Sylar's arm around his shoulders is holding onto him more tightly than Mohinder is comfortable with, and when Sylar seems as if he is about to try to kiss him Mohinder looks away sharply. He rests his head against the man he's struggled to live with for so long and closes his eyes. "Let's sit here for a while," he says, unwilling to look at the disappointment that he knows will take hold of Sylar's face. "Let's just… sit."
"Sit," Sylar confirms, shuffling down until they're both comfortable.
Mohinder stares blankly at the far wall of the room, going over the ideas and theories that he's flirted with ever since Maya's death in the beginning. There must be something there, he hopes. Something. Anything. Once he's gone… Sylar can't do this. Sylar may be a lot of things, but he isn't a scientist - and, damn it, he isn't responsible for this mess. Mohinder got the world into this mess. He feels certain that he should be the one that can get them out of it again, if only he can think hard enough and fast enough.
Sylar doesn't speak as time rushes away. He sits like a statue, frozen in this moment. Glad not to be interrupted, Mohinder doesn't ask him what he's thinking: he doesn't want to know and he certainly doesn't have to face it.
When the clock begins to climb past five, the first stabbing wave of pain hits him deep within his gut. Burning. Erasing. Remoulding. Mohinder's eyes screw shut and his mouth opens in wordless pain: he doesn't make a sound but Sylar shifts, looking down. "Mohinder?"
Mohinder shakes his head. His hand moves to cover his stomach as if he can hold this back physically: one hand against all the might of death itself. "I can feel it."
His body moving, shifting, dying as it prepares for what comes next - he can feel it starting. Even watching what had happened to Bob years ago hasn't prepared him for it: it feels like an unskilled surgeon has turned his scalpel on him without anaesthetic.

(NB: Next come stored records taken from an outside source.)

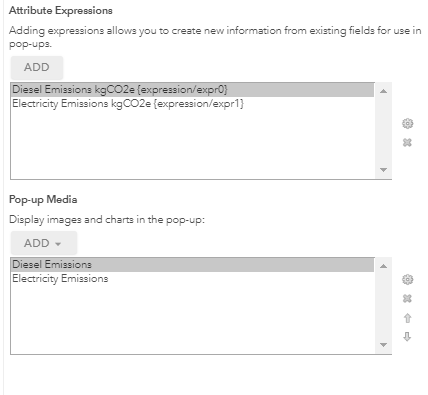Open the ADD dropdown under Pop-up Media
Viewport: 428px width, 395px height.
44,243
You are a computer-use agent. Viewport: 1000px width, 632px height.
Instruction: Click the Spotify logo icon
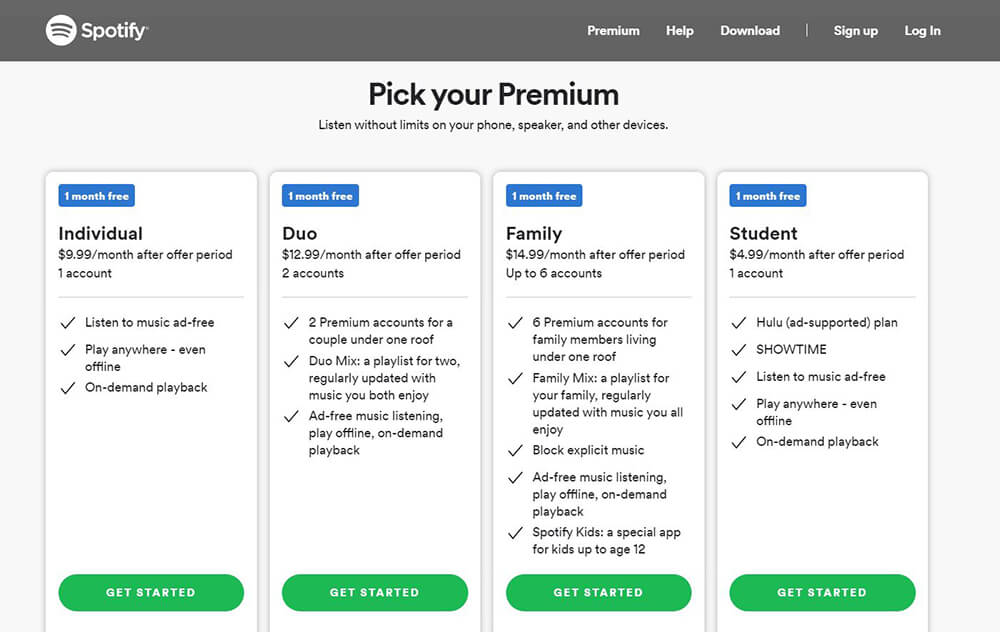coord(62,30)
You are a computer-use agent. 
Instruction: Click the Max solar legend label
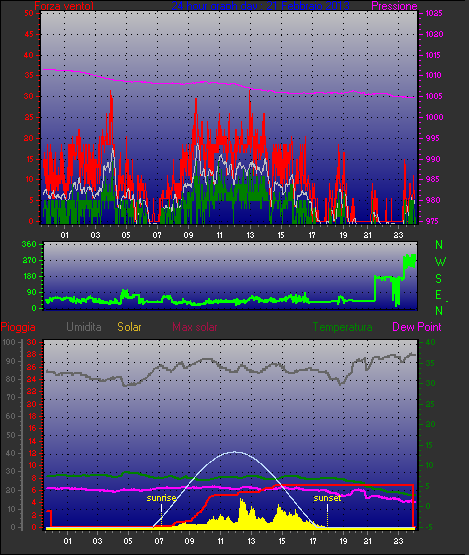[195, 327]
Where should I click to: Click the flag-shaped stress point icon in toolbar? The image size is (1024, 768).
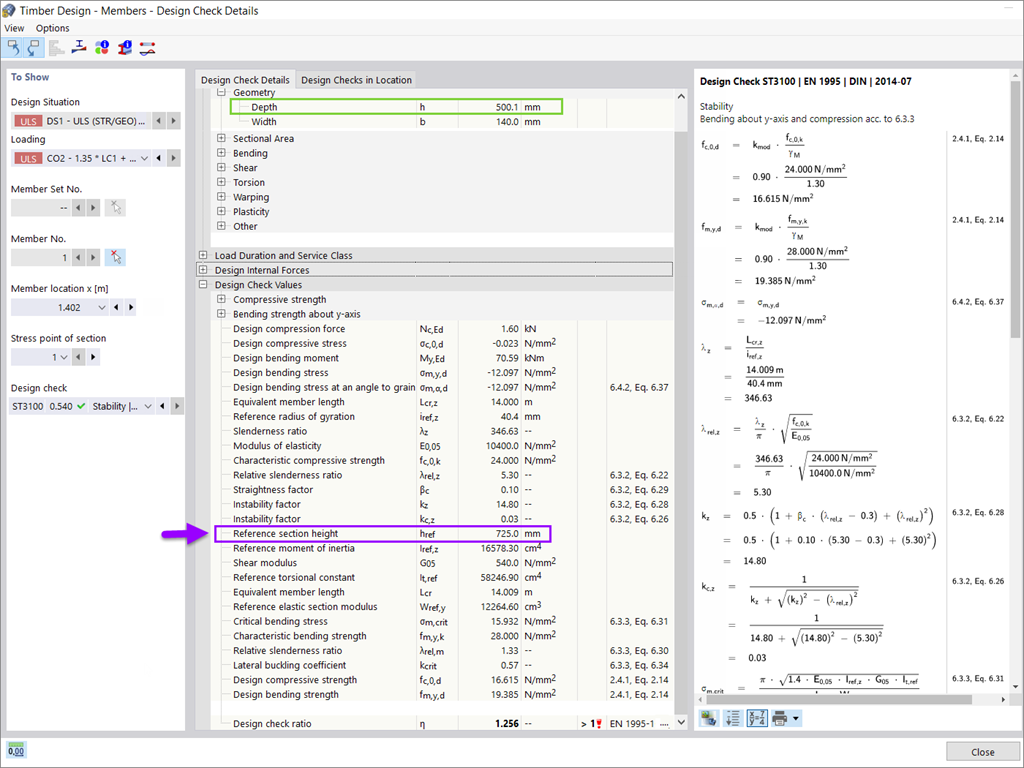(x=78, y=47)
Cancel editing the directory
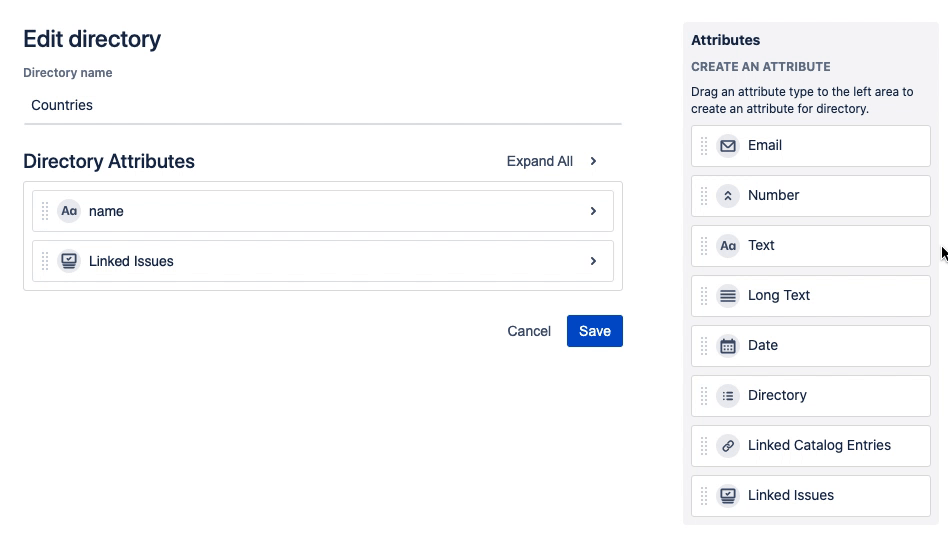Viewport: 948px width, 540px height. 529,332
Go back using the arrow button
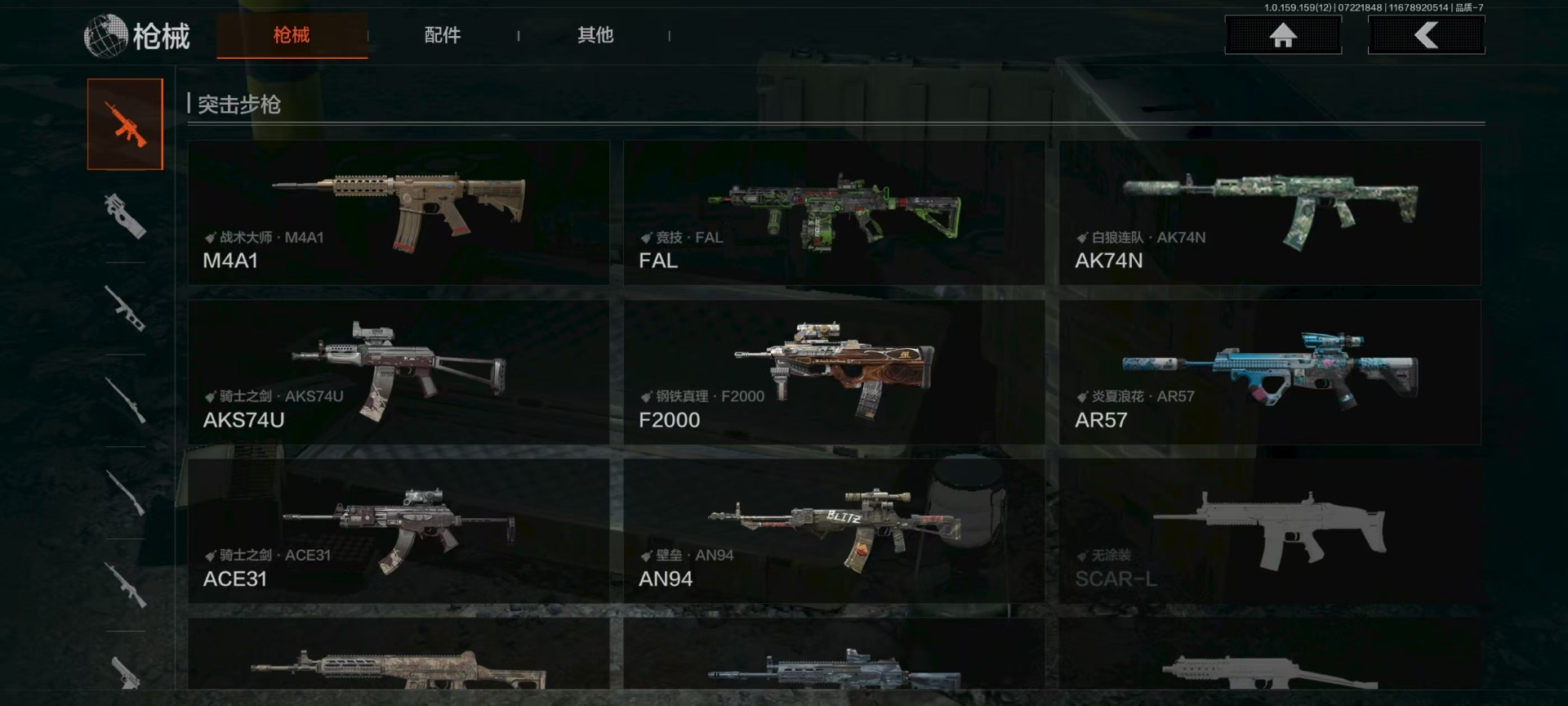Image resolution: width=1568 pixels, height=706 pixels. [x=1426, y=35]
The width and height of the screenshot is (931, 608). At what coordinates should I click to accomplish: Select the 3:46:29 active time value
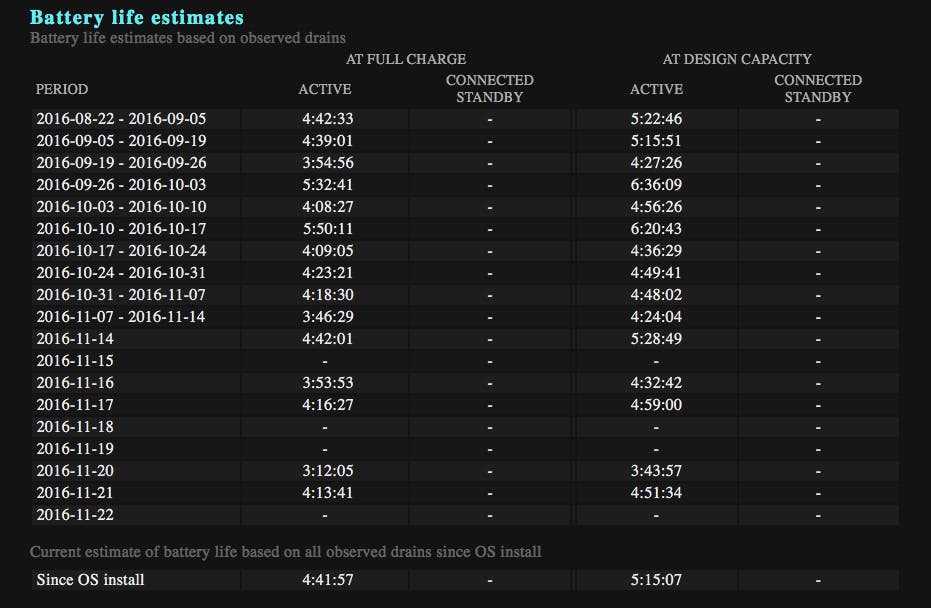(x=327, y=317)
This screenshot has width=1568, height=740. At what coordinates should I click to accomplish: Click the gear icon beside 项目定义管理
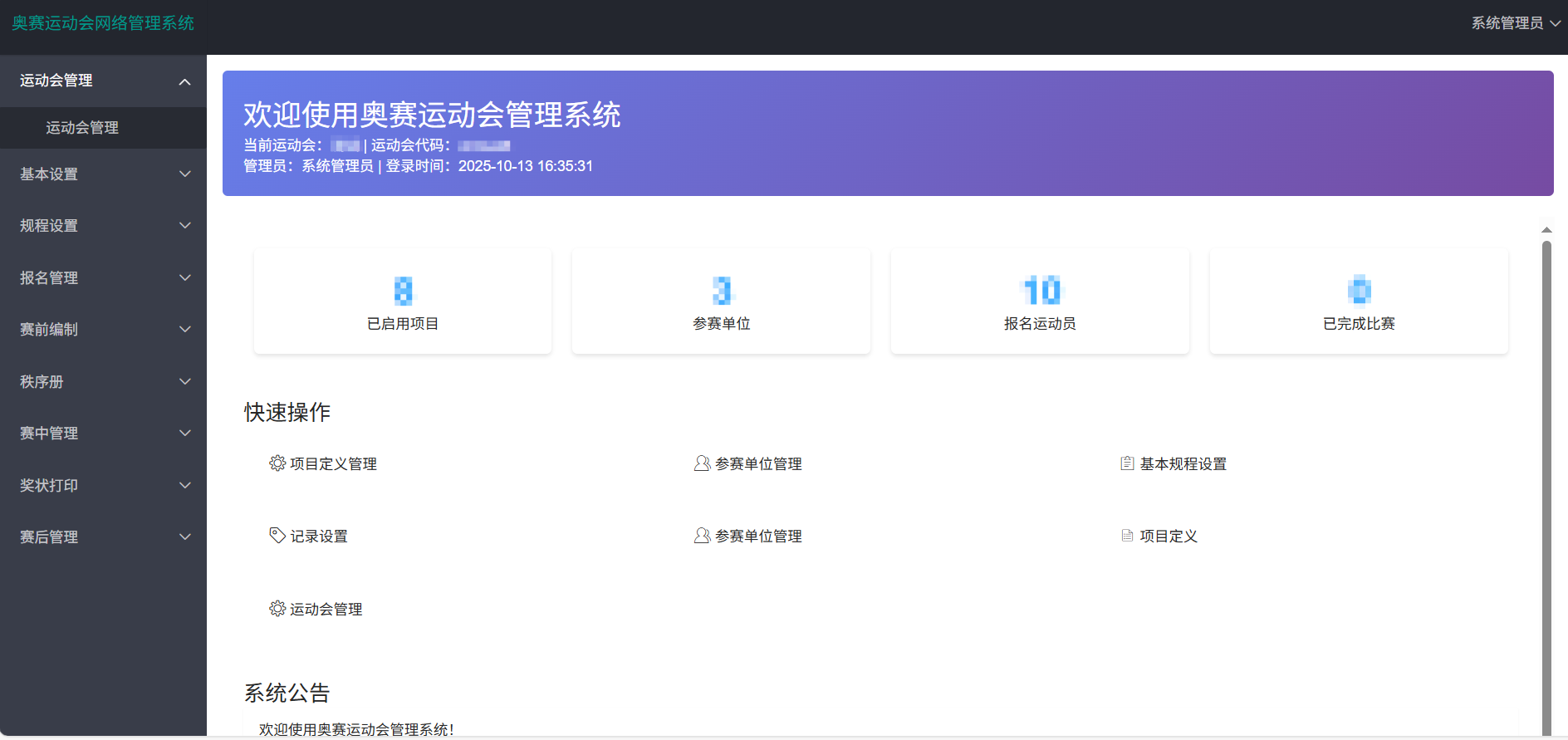click(277, 463)
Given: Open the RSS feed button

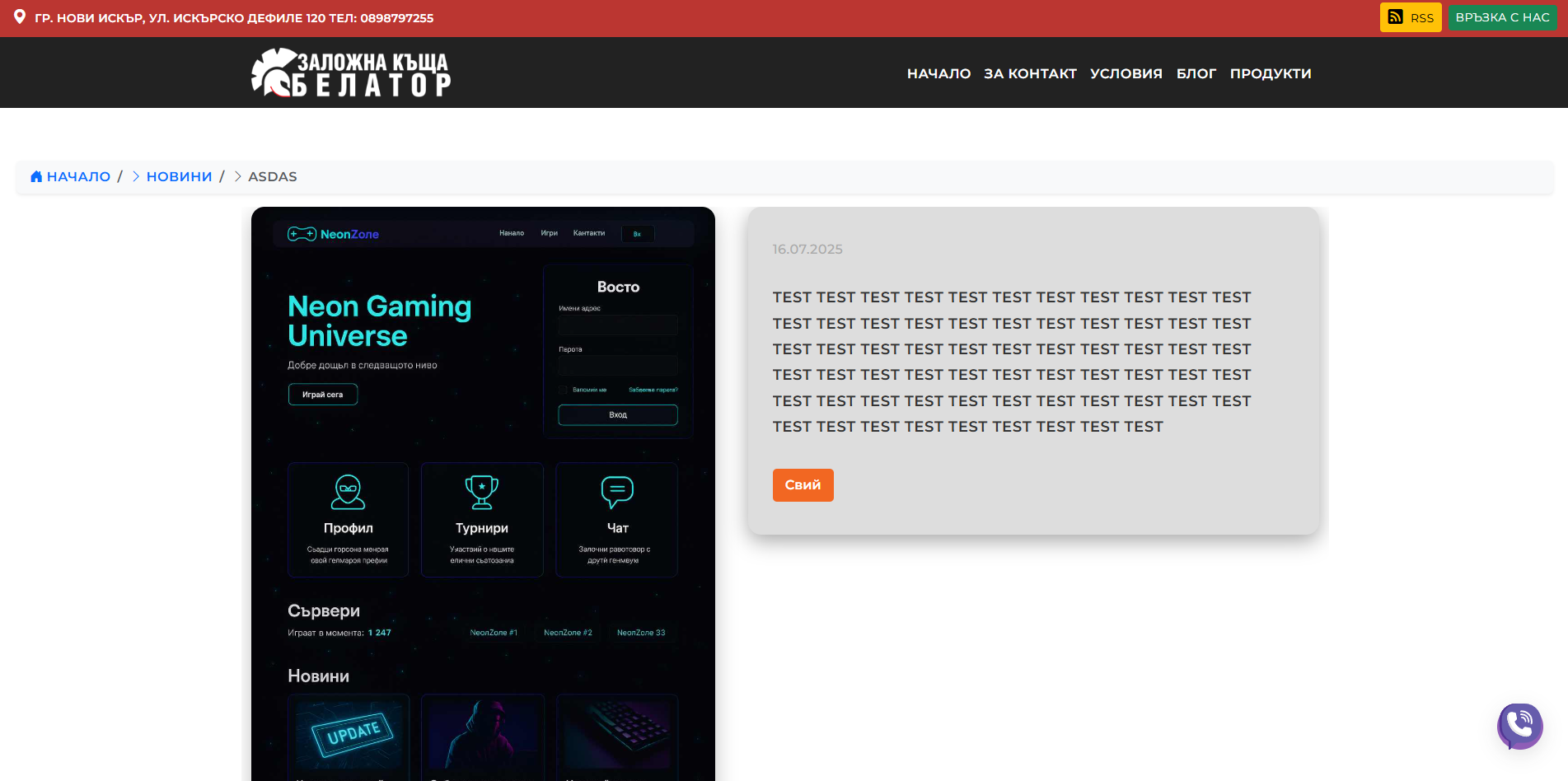Looking at the screenshot, I should click(x=1410, y=17).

"It's okay," Sylar soothes mindlessly. His hand rubs circles on Mohinder's back as if that will help. "It's okay, Mohinder, I promise."
"Shut up," Mohinder snaps. "God, just shut up."
He wishes that he could scream at his body to do the same thing, to start behaving, to come under his control again. Heavily, he stands from the couch - but there is nowhere to escape to. Nowhere to run. Nowhere left to go.
His hand still rests on his stomach as he turns blindly, ignoring Sylar as he yells at him to sit back down. The pain is too much to handle, pushing at him from inside his body. It's not something that Sylar can understand or protect him from. When it comes to this, Mohinder has to take it on alone.